Hey salespeople: always front load never back load your dealios


Dateline: late 90s & mid-aughts. The pic is Ricky Williams. Ricky was a running back, one of the best college backs ever. Won the Heisman trophy. Was unstoppable. He also signed the worst contract in NFL history. The gist: he agreed to play for the minimum salary for 7 years. At least he received a signing bonus. But the rub is: he agreed to receive the majority of the money all rookies normally receive only if he met difficult performance targets. Begs the question: why?

This was not just pointless, it was ridiculous. Most players have incentives, always after the big bucks are locked in first. Actual contract text:

Oh and: Ricky agreed to, wait for it, have the rapper 'Master P' act as his agent. Zero contract experience, zero sports agent experience, zero legal experience. Maybe he was a good rapper. Whatever that looks like, other than an oxymoron. Let's focus. 

Twice in my business life as a salesman, I made a similar mistake. I back loaded my dealios & created a fraction of the revenue I could have. The first, late 90s, found myself as the architect of a custom customer feedback system for a major HVAC company. The bloke that comes to your house, fixes your furnace & AC? You know that guy. The service guy. Anyhoots, he gives you a 1-page postage paid survey on his service, the company, whatnot. Each page has codes like a checkbook (remember those?) to create reports by dealer, city, region, etc. Normal stuff. I designed & sold variations of this for many years, but this one was the biggest. Or should have been. Let's focus.

The gist is me & the team agreed to have the dealers buy the boxes of coded surveys themselves. Corp HQ, my clients, ponied up $10k or something but this was a major national program. Worth way into 6 figures. And should have been, with hundreds of eligible dealers. But: the program remained optional to the dealers. Encouraged, but not required. 

Ergo, yours truly had to 'sell' the dealers on this idea. Me, in person, at dealer events. I pitched the program at several stops in Florida, driving around the state in summer. Did that consecutive summers actually. Florida is my #1 least favorite state in the USA but that's for another time. I also caught a ride with another guy pitching his wares at dealer events across Pennsylvania. Once in Salt Lake City. They would give me 5 or 10 minutes to pitch the program I designed, answer q's, etc. It helped, we had dealers in the program but the revenue never took off. 

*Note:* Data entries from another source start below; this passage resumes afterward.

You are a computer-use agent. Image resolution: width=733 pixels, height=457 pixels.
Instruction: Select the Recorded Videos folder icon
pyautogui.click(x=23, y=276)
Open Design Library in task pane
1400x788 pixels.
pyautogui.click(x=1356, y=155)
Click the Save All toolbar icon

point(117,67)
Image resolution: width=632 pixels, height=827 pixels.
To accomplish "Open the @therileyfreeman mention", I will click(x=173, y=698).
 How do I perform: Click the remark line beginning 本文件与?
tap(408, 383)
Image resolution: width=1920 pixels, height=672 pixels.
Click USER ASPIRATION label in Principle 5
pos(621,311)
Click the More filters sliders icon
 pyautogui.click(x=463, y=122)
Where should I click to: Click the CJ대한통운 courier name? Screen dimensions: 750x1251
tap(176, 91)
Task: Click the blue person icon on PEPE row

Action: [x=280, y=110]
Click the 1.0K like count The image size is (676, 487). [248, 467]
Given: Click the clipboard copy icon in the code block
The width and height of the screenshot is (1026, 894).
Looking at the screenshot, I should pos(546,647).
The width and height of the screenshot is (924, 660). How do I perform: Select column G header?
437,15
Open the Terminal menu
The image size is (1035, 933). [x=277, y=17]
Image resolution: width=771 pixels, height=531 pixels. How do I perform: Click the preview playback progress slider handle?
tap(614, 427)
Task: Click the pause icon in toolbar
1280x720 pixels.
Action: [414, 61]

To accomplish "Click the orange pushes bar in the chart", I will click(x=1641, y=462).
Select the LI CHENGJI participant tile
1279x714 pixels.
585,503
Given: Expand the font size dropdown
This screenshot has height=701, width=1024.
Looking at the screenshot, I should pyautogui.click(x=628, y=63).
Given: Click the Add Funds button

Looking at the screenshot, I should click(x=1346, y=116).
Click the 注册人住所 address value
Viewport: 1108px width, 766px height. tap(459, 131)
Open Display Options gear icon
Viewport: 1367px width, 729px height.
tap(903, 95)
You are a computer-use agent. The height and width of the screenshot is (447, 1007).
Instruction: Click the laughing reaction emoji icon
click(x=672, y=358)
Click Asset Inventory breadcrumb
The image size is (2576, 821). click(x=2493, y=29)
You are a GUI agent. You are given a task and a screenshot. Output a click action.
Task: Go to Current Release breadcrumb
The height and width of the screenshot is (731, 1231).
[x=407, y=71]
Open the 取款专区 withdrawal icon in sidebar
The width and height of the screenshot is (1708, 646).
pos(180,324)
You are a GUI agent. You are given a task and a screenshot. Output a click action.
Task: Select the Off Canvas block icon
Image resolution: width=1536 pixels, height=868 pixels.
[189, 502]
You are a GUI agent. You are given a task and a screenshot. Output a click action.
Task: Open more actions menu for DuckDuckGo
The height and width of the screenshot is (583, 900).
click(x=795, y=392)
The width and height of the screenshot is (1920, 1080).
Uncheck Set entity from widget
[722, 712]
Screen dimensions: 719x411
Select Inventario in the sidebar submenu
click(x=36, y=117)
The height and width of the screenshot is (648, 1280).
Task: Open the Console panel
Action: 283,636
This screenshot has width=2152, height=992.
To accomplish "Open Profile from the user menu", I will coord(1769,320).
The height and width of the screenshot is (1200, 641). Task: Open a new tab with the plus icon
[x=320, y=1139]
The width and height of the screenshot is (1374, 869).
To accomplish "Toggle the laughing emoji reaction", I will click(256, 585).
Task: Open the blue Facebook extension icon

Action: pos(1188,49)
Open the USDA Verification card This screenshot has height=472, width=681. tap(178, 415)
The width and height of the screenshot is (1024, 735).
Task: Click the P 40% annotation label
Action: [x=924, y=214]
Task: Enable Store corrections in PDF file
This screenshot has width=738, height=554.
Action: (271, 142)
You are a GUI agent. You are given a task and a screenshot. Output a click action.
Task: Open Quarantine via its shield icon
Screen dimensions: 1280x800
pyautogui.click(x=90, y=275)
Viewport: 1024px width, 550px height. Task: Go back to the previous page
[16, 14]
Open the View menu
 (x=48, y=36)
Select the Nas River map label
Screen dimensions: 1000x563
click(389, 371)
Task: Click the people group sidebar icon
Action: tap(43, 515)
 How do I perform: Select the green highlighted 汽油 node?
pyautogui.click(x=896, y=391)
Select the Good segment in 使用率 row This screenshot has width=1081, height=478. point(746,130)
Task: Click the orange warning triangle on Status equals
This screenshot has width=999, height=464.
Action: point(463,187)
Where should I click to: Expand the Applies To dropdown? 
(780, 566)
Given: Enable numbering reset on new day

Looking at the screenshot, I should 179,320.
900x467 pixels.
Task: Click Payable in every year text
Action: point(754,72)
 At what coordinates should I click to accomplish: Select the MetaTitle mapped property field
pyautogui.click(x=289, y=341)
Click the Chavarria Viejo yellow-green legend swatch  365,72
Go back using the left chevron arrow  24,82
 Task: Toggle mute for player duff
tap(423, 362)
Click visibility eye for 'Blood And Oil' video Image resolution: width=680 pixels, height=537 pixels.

Oh and: a sales rep in my co in Tulsa had me pitch the program idea to his prospect, another HVAC co there. Took some exec out to lunch, chatted over. He didn't get it, or wasn't interested. My sales guy should have vetted that before me flying there. But what I most recall about my only ever trip to Tulsa, was that I flew there on Labor Day. It's sweltering. And the sales guy, older guy, cracked his tooth crown. So he picks me up and he's calling all the dentists asking for emergency services. We went to some urgent care place. Then we visited the major uni there, giant fraternity house where his son was living, for something or other. What a fucking stupid trip to Tulsa. Weird sales guy, no interest from his prospect who he didn't qualify, uni visit, Labor Day in broiling Tulsa. Anyhoots. 

My other missed opp was for a local agency supplier whose client was the Department of Defense. They ran the annual employee survey for them. Tens of thousands of surveys. Actually, over 100k eligible survey takers, factoring in military, contractors, it's a big audience. I had been pitching my (soft)wares to them for a couple months so they knew me. They called me in a panic on a Wed or Thurs. So many survey takers were taking their survey that their server crashed completely. They had to take it down. In hindsight this supplier was indeed as fucked up as their local reputation was (I had friends who did time there). To not be prepared for web traffic is inexcusable. Anyhoots they called me to see if my company could re-create their survey & fast. They were panicking. They had no choice. I had them over the barrel. Talked over w/my boss, talked to our Bulgarian programming department, who agreed to work through the weekend to take it on, do the testing, all that. It was an overly complicated survey like many are. 

My mistake was believing that tens of thousands would take the survey. Ergo I priced accordingly, $1 per survey. My bigger mistake was only charging $5k for the programming & testing. Panic job, over the weekend, etc. I should have charged $100k up front. Get your fixed pricing well covered, don't leave up to the chance of variable pricing. What were they going to do, say no? 

So what happened? The Bulgarian team worked all weekend & had it ready to go live Monday morning. We launched, surveys poured in, & it went swimmingly. However, only 40,000 people took the survey. Ergo, my invoice to them was $45k. We kicked arse for them, rush job, saved them from being fired or sued, and only pocketed $45k. 

They were hugely grateful to me & my company. We bailed them out of major pickle. 

How much did they buy from me again? Zero. Nada. Nothing.